While it is certainly a steal at $19.90 (and it's in a class of its own!), all my besties already have these. I want to STAND OUT in the way I commemorate this blessed event.
Maybe I could KNIT my very own royal wedding to cuddle and cherish and adore for years and years and years!!
Oh, the excitement! Who will the Queen stand next to? What color collars shall the Corgies wear? Will the Prince sleep in MY bed? Tee hee hee! I'm getting nervous knots in my stomach just thinking about it.
But I think I might be looking for something a bit more realistic (no offense to Fiona Goble up there, but yarn just doesn't do it for everyone, now does it?). Maybe the Kate Bridal Doll!
Danbury Mint, ya'll! Well worth the $159 price tag, if you ask me. Now, this is just an artist's rendering of her dress, because WE HAVE NO IDEA WHAT SHE WILL WEAR! Oh me, oh my! When I FINALLY get to see that dress, all my dreams will have come true. Well, that and when the doll is made to replicate her and I get it in the mail. THEN all my dreams will have come true.
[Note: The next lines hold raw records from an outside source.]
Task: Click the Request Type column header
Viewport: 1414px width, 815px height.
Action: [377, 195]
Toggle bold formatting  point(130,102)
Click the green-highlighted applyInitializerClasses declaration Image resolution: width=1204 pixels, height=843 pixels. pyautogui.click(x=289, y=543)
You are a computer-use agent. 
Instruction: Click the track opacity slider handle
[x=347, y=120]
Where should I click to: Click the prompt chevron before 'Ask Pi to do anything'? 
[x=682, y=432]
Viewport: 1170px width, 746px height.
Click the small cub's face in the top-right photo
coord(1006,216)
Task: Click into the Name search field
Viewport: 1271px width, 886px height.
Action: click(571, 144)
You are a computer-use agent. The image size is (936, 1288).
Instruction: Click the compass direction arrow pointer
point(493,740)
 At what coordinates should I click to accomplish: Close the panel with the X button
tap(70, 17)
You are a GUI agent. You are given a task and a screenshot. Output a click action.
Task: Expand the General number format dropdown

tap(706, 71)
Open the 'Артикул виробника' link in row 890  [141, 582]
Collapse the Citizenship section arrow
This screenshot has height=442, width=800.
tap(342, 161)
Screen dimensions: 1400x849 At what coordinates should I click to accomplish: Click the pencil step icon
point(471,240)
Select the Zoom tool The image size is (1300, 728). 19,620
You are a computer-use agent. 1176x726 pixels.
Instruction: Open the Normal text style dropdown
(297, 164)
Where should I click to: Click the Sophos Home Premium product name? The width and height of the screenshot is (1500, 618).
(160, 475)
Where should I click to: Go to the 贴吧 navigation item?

But, dolls are not enough for some people. Some people think .... BIGGER. Like the people at GE. Oh, they are they are one step ahead. TA DA!
Now with every trip to the fridge, I can remember the joy that was the royal wedding. Sigh. Just try and STOP me from kissing them every time I prance into my kitchen wearing my replica blue engagement dress!
Speaking of appliances, what is something you use ALL the time and could also be classed-up by plastering W & K's faces upon it? Yep, the throne.
Heh heh heh. Get it? The throne?
Okay, there is really no classy way to transition from the the above product to romance-time, but that's where I'm headed, so I'll just dive right in. I'm guessing the royal wedding might make some viewers want to indulge in a little romance themselves. Ammirite? Oh, I think I'm right. Here's the perfect commemorative product in that case:
Royal Romance Massage Oil. Were you REALLY planning on using regular old massage oil after watching the royal wedding? As if!
If you happen to be frisky following the festivities, just make me one promise: Be safe, okay? But, if you could make me TWO promises, I would ask you be safe AND indulge your need for royal wedding memorabilia. BAM!
Yeah. That just happened. With taglines like "Lie back and think of England," "Like a Royal Wedding, Intercourse with a loved one is an unforgettable occasion," "Contains a triumvirate of regal prophylactics," and "Crown Jewels condoms promise a royal union of pleasure," this is one product that CANNOT be ignored.
I've got my custom-made "Royal Wedding Viewing Par-tay" PJs all laid out, my teapot polished, and my royal wedding barf bags ready to go (when I get excited, you never know what might happen). Bring it, bitches. Bring. It.